Quatre technologies pour détecter un essai
Malgré ces retards, l’OTICE assure déjà un monitoring continu de la planète grâce à un Système de Surveillance International (SSI). Il se composera à terme de 321 stations de surveillance et de 16 laboratoires installés dans le monde entier. Quatre technologies complémentaires sont en œuvre :

SURVEILLANCE SISMIQUE

Un réseau mondial de sismographes enregistre les ondes générées par les tremblements de terre et certaines explosions.

Les ondes sismiques produites par une explosion atomique diffèrent de celles issues d’un séisme. Après analyse, elles permettent de situer le lieu d’un évènement avec précision et d’en déterminer la nature et la puissance. Les ondes sismiques se déplaçant à grande vitesse, un essai souterrain peut être détecté quelques minutes après sa réalisation.

SURVEILLANCE HYDROACOUSTIQUE

Ces stations utilisent des hydrophones et des sismographes installés sur de petites îles pour enregistrer les variations de la pression de l’eau générées par des ondes sonores. Il est ainsi possible de détecter les explosions sous-marines, l’eau conduisant très bien le son, 11 stations suffisent pour surveiller l’ensemble des océans.

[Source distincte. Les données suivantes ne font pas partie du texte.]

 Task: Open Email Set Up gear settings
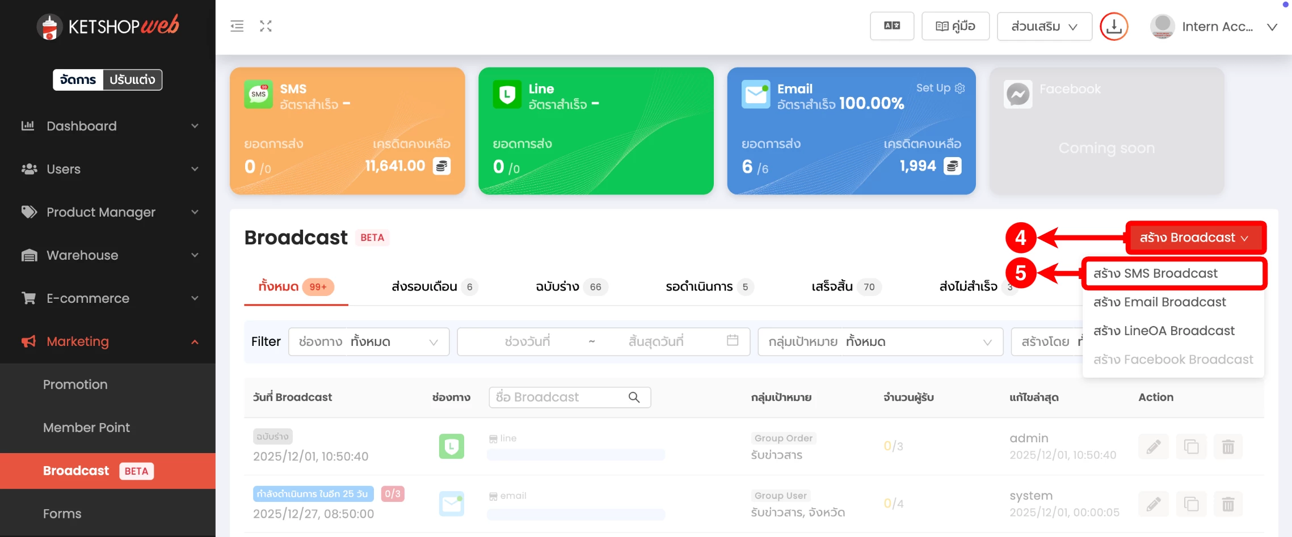[959, 88]
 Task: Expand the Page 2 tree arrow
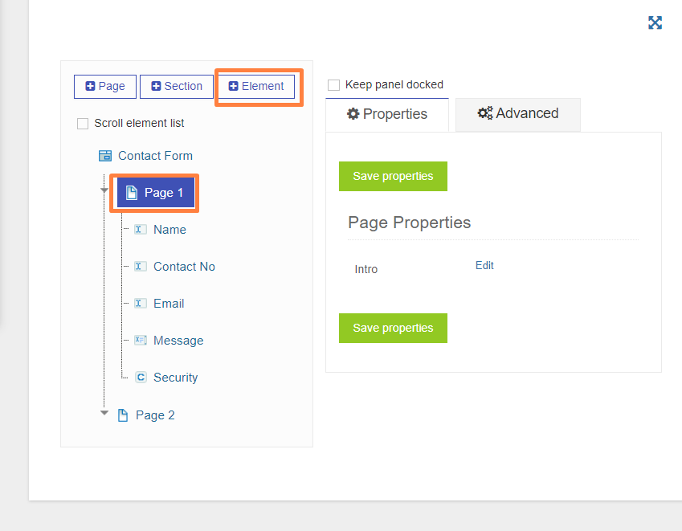(x=104, y=413)
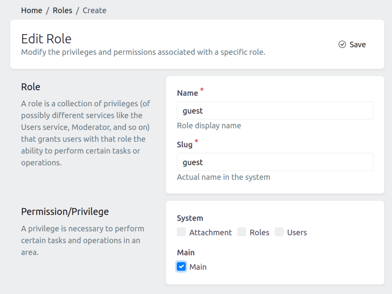
Task: Click the System group label
Action: (190, 218)
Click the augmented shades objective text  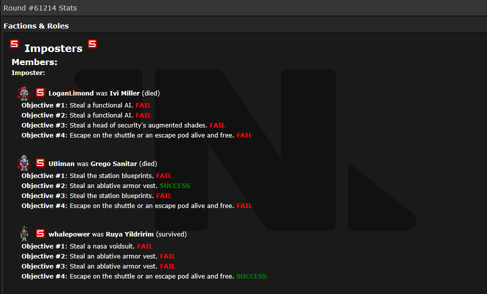pyautogui.click(x=139, y=126)
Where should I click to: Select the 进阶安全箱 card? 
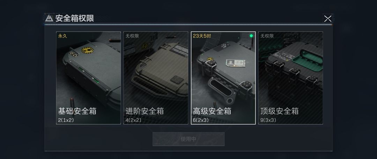click(156, 78)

SURVEILLANCE DES INFRASONS

Ces stations utilisent des microbarographes pour détecter des microvariations des ondes sonores de très basses fréquences, inaudibles pour l’homme.

Ces ondes sont générées lors d’explosion nucléaire dans l’atmosphère et parfois lors d’essais réalisés en sous-sol, à faible profondeur. Une éruption volcanique ou le décollage d’une fusée en produisent aussi.
Ces stations analysent les particules présentes dans l’air à la recherche d’éléments radioactifs comme l’iode ou le césium.

Un radionucléide est un isotope avec un noyau instable qui perd son énergie en excès par émission d’un rayonnement sous la forme de particules ou d’ondes électromagnétiques.

Ce processus est appelé désintégration radioactive. Les radionucléides peuvent être produits naturellement, mais ils sont également générés lors d’un essai nucléaire. C’est la seule méthode permettant de confirmer qu’une explosion détectée avec les autres systèmes est d’origine atomique.

L’ensemble des données enregistrées par les stations de surveillance est envoyé vers le Centre international de données à Vienne grâce à l’Infrastructure mondiale de communication. Elle est composée d’un réseau de six satellites. Trois de ces satellites couvrent l’Atlantique, le Pacifique et l’océan Indien. Les trois autres sont stationnés au-dessus de l’Amérique du Nord, en Europe et dans la région du Pacifique Nord pour assurer une couverture plus efficace de l’hémisphère Nord.

Le réseau de communication couvre le globe. DR.

Les données sont envoyées depuis les stations grâce à de petites antennes paraboliques puis sont reroutées par les satellites vers trois Hubs (pôle de réception) qui constituent le cœur du réseau. De là elles transitent par liaison terrestre vers le CID à Vienne. Après analyse, chaque évènement suspect fait l’objet d’un bulletin d’information envoyé aux états membres de l’OTICE.